Cameroun-Tchad : les problèmes de pétrole provoquent un clash diplomatique

Vives tensions dans l’air dans le ciel des relations entre le Cameroun et le Tchad, deux pays voisins « unis par l’histoire et la géographie ». Au cœur du problème, des incompréhensions au sujet de la gestion des affaires pétrolières impliquant des entreprises et les deux Etats, ce qui a poussé Ndjamena à hausser le ton en rappelant pour « consultation » son ambassadeur à Yaoundé.
Dans un communiqué datant du 20 avril 2023, le ministre d’Etat, secrétaire général de la présidence tchadienne, Gali Nghote Gatta « informe l’opinion nationale et internationale de la persistance des différends qui se créent entre le Tchad et le Cameroun, notamment au sujet de la prétendue acquisition des actifs de l’ex ESSO par la nébuleuse Savannah Energy. Et ce jour, 20 avril 2023, par voie de presse, le Tchad a appris la signature d’un accord prévoyant la cession par une filiale de Savannah Energy PLC de 10% du capital social de Cameroon oil transportation company S.A (COTCO) en contradiction avec les conventions et les statuts de COTCO, à la Société nationale des hydrocarbures (SNH) du Cameroun ».
Pour mieux comprendre ce différend, il faut remonter au 9 décembre 2022 lorsque la firme britannique Savannah Energy a annoncé avoir acquis des parts d’ExxonMobil, ex ESSO du Tchad. Une transaction commerciale représentant 40% des sept champs pétroliers à Doba dans l’oléoduc qui dessert le port de Kribi en vue de l’exportation du brut tchadien. Entre temps, les autorités tchadiennes qui considèrent Savannah Energy comme une « nébuleuse » où gravitent « de nombreuses personnalités camerounaises et d’autres pays africains qui n’ont cessé d’interférer auprès des officiels tchadiens », a décidé plutôt de nationaliser des actifs d’ExxonMobil, jugeant de « nul effet » les parts acquises par le pétrolier britannique.

[Entrées de données enregistrées]

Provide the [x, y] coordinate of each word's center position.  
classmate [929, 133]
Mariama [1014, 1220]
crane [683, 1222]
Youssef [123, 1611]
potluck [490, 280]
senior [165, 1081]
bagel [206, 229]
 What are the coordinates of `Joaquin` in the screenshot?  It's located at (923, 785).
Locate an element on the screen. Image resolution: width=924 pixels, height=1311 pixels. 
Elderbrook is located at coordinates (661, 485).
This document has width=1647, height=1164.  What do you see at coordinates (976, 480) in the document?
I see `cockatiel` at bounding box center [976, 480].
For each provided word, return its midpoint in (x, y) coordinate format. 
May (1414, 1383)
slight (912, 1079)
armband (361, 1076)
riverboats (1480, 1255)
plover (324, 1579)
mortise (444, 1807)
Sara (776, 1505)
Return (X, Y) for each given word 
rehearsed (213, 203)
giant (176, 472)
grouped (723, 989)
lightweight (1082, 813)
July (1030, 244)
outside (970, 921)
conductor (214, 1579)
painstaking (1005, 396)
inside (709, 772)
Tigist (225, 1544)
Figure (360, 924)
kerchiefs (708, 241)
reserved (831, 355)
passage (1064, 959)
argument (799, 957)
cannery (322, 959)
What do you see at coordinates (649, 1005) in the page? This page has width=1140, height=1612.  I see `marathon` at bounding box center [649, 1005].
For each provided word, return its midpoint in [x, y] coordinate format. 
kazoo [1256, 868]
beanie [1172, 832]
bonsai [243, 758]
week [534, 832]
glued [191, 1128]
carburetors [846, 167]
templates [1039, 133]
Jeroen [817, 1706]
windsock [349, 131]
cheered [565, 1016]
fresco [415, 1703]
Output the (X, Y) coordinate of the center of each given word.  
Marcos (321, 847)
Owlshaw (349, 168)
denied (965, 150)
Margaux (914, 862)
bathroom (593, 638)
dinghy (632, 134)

Activités:
1. Indiquez s'il vous plaît si chacune des affirmations suivantes concorde avec l'extrait présenté, par oui ou non, en citant les mots décisifs de l'extrait : (a) Le Tchad a rappelé son ambassadeur à Yaoundé. (b) Savannah Energy est une firme américaine. (c) Le communiqué de la présidence tchadienne date du 20 avril 2023.
2. D'après l'extrait présenté, quelle part du capital social de COTCO l'accord signé prévoit-il de céder ?
3. Relevez tous les noms de villes mentionnés dans l'extrait présenté.

Réponses dans l'ordre:
1.
(a) Oui : « en rappelant pour « consultation » son ambassadeur à Yaoundé »
(b) Non : « la firme britannique Savannah Energy »
(c) Oui : « Dans un communiqué datant du 20 avril 2023 »

2. 10 % du capital social de COTCO.

3. Ndjamena, Yaoundé, Doba, Kribi